### Entries supplied
◇ ◇ ◇ ◇ ◇
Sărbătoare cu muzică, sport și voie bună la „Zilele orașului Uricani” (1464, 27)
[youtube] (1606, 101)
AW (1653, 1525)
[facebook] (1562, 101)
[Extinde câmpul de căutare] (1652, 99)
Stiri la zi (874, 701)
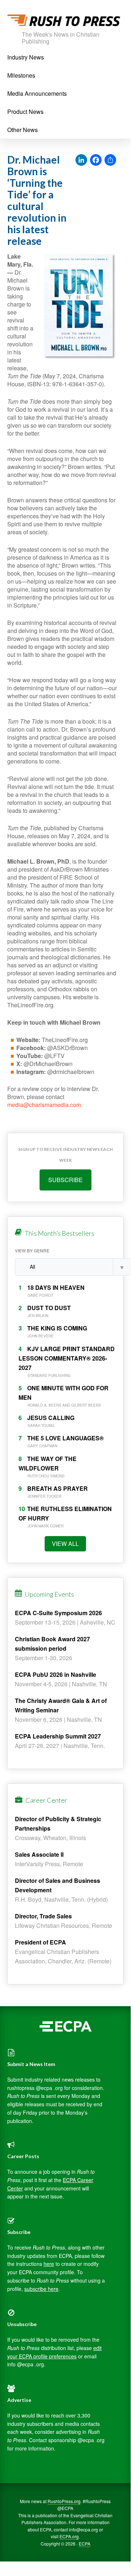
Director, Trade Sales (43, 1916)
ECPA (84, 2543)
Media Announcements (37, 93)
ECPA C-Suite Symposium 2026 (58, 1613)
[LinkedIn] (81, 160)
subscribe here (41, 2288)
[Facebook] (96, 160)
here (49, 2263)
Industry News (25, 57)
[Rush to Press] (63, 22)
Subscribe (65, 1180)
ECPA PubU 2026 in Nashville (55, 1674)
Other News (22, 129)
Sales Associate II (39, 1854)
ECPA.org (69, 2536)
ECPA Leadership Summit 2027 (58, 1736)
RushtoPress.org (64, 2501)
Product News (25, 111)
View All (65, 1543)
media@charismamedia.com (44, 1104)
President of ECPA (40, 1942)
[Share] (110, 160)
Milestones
◇ ◇ ◇ ◇ ◇
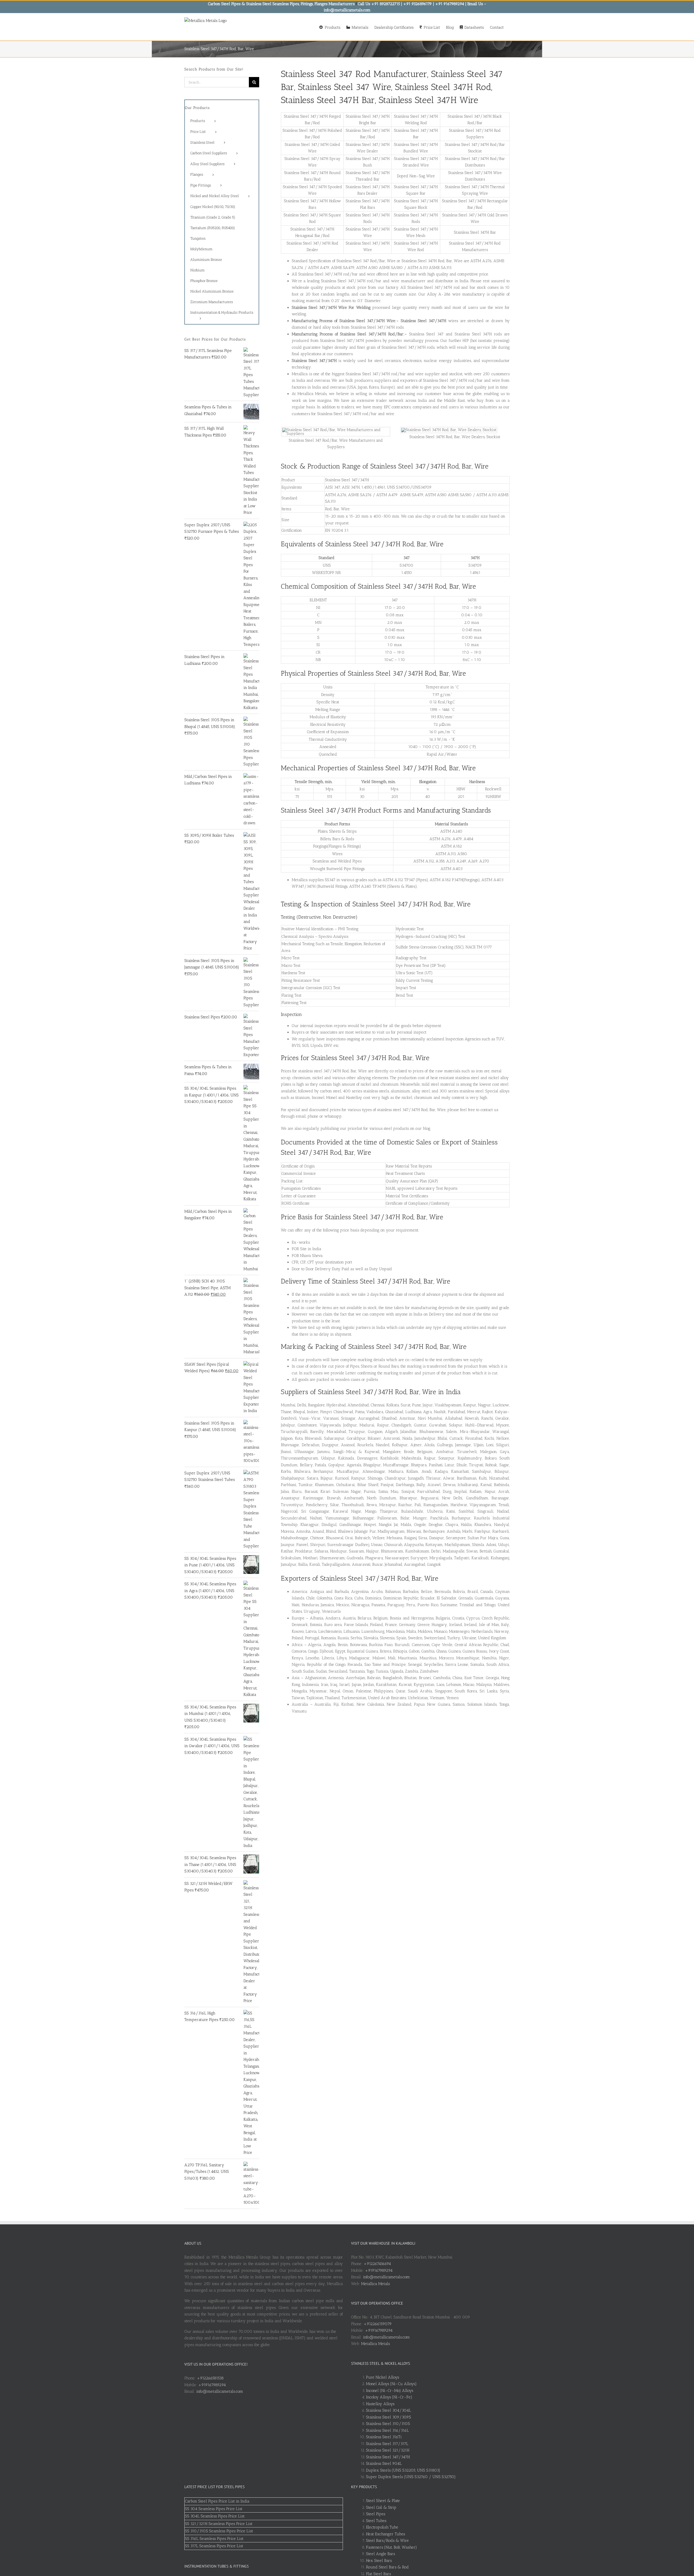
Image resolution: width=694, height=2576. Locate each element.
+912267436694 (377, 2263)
◇ ◇ ◇ ◇ ◇
Precisely those lines above that run from the line with "Sărbătoare cu muzică, sport" up to and including the line with "Sales Associate II (39, 1854)" are to be set down, with the pictures omitted.

### Task answer
Sărbătoare cu muzică, sport și voie bună la „Zilele orașului Uricani” (1464, 27)
[youtube] (1606, 101)
AW (1653, 1525)
[facebook] (1562, 101)
[Extinde câmpul de căutare] (1652, 99)
Stiri la zi (874, 701)
Director, Trade Sales (43, 1916)
ECPA (84, 2543)
Media Announcements (37, 93)
ECPA C-Suite Symposium 2026 (58, 1613)
[LinkedIn] (81, 160)
subscribe here (41, 2288)
[Facebook] (96, 160)
here (49, 2263)
Industry News (25, 57)
[Rush to Press] (63, 22)
Subscribe (65, 1180)
ECPA PubU 2026 in Nashville (55, 1674)
Other News (22, 129)
Sales Associate II (39, 1854)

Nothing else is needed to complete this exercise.